* [必要な作業]:
以下の項目のうち、「You are a GUI」を含む行から項目の最後の行までを、両端の行も含めて一字一句そのまま打ち直してください。

**********

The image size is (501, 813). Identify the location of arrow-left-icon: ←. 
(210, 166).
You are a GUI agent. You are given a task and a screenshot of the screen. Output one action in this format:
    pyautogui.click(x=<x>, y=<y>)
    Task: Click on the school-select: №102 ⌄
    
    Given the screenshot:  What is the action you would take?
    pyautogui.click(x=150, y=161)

**********

* [あなたの解答]:
You are a GUI agent. You are given a task and a screenshot of the screen. Output one action in this format:
    pyautogui.click(x=<x>, y=<y>)
    Task: Click on the school-select: №102 ⌄
    
    Given the screenshot:  What is the action you would take?
    pyautogui.click(x=150, y=161)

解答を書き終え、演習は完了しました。